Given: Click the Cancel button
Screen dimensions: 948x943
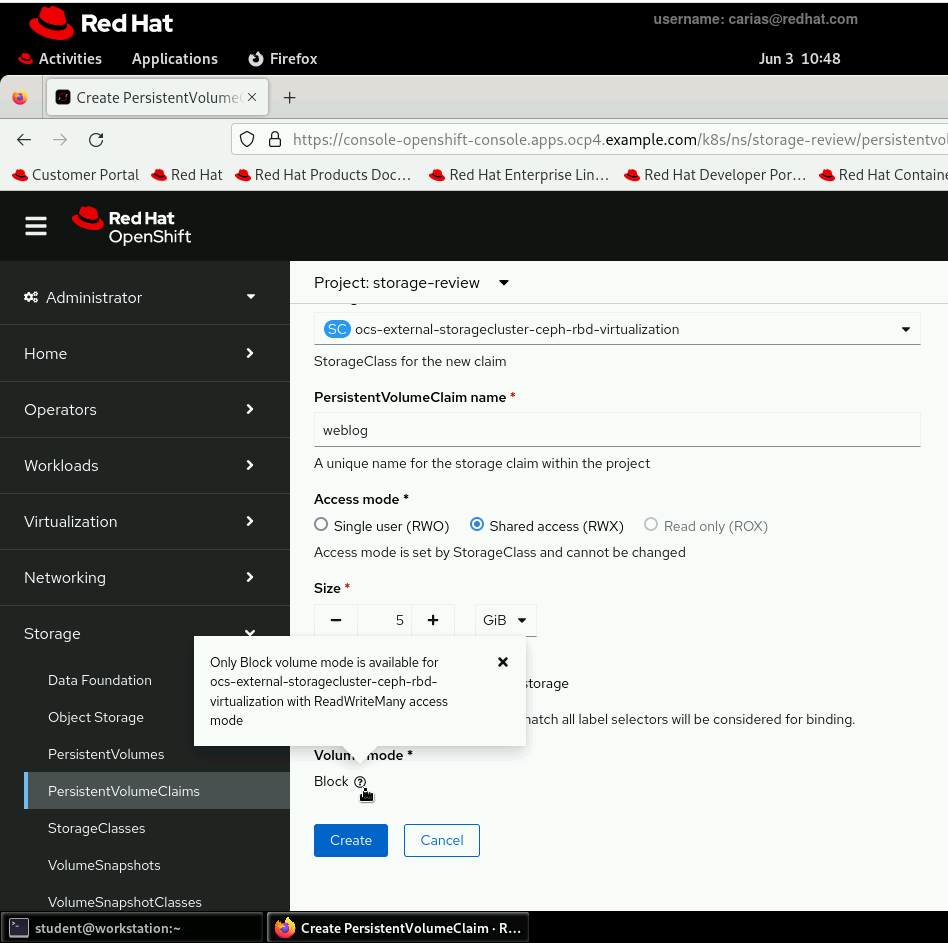Looking at the screenshot, I should click(x=441, y=840).
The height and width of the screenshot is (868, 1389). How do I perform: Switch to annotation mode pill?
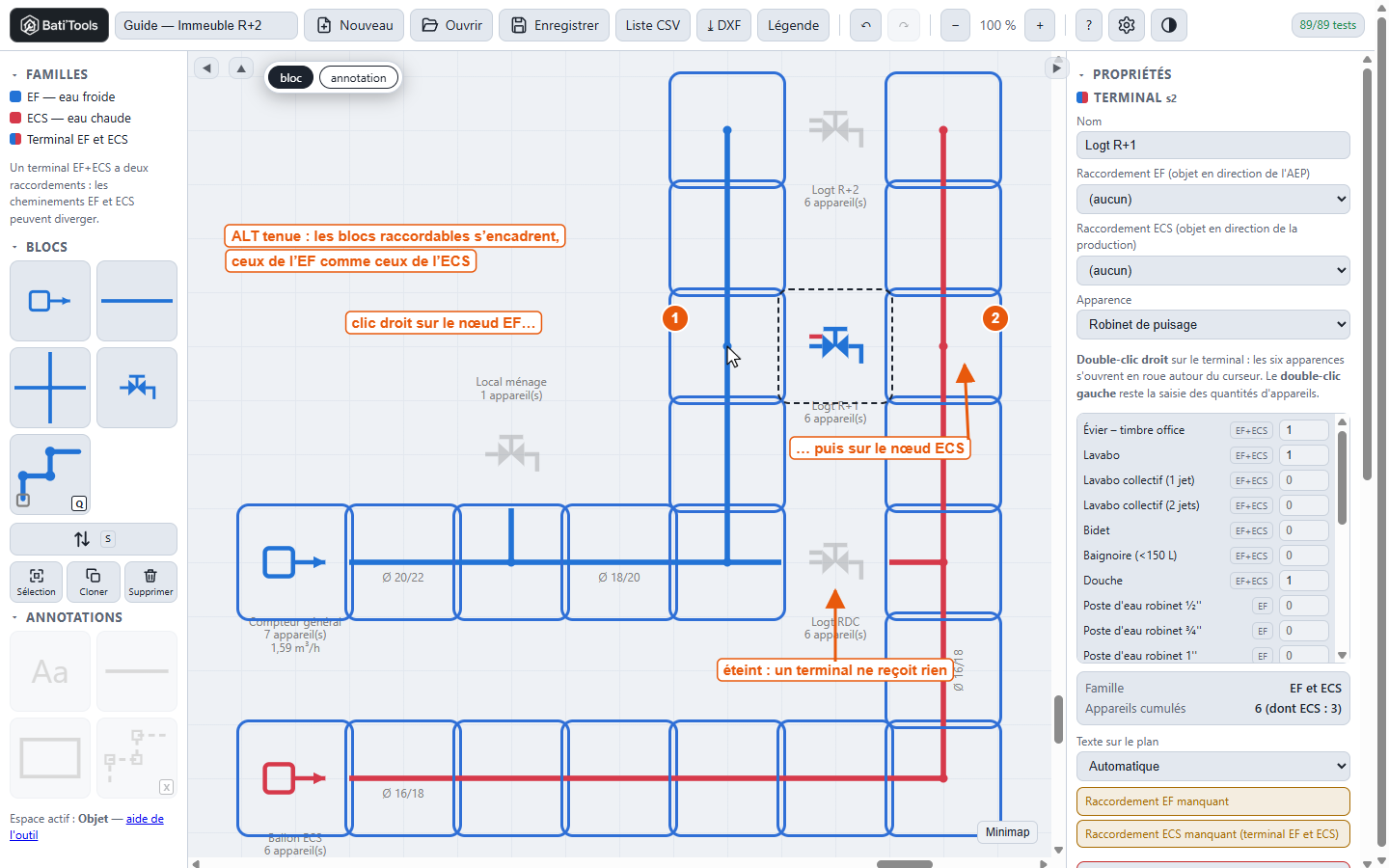(359, 78)
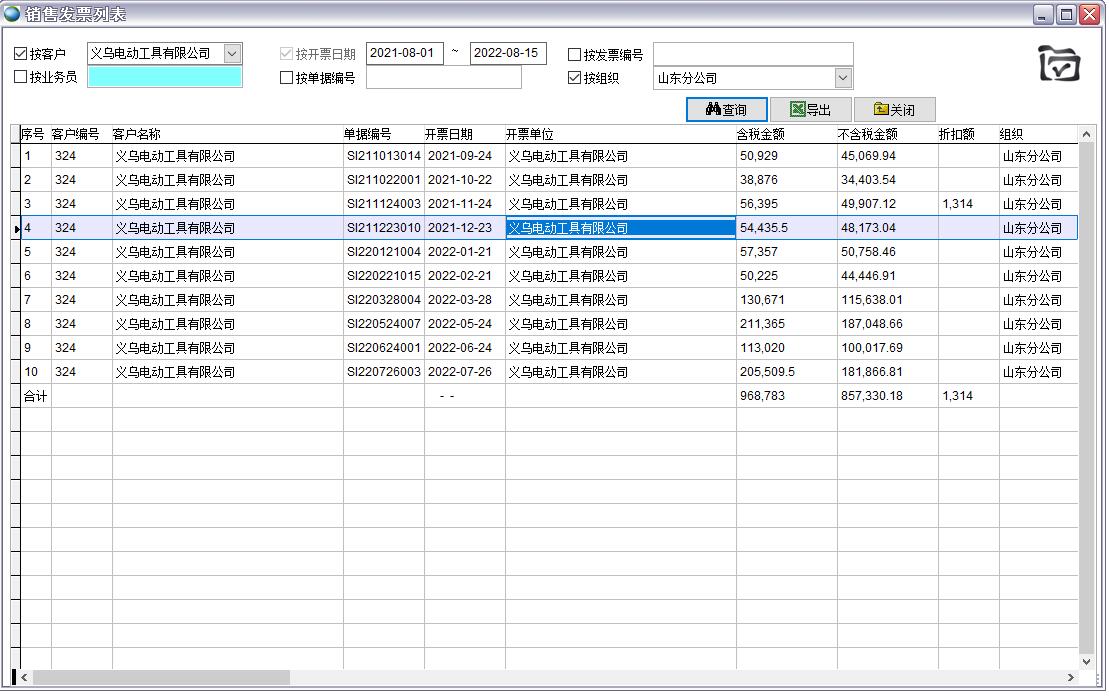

◆ **Activity**:
What you output must be exactly the lines from the line with "Screen dimensions: 948x943" through the last line of the listing, pictures excluded.

◆ **Solution to this problem**:
Screen dimensions: 948x943
Looking at the screenshot, I should click(x=441, y=840).
The height and width of the screenshot is (868, 1389). How do I perform: Switch to annotation mode pill?
(359, 78)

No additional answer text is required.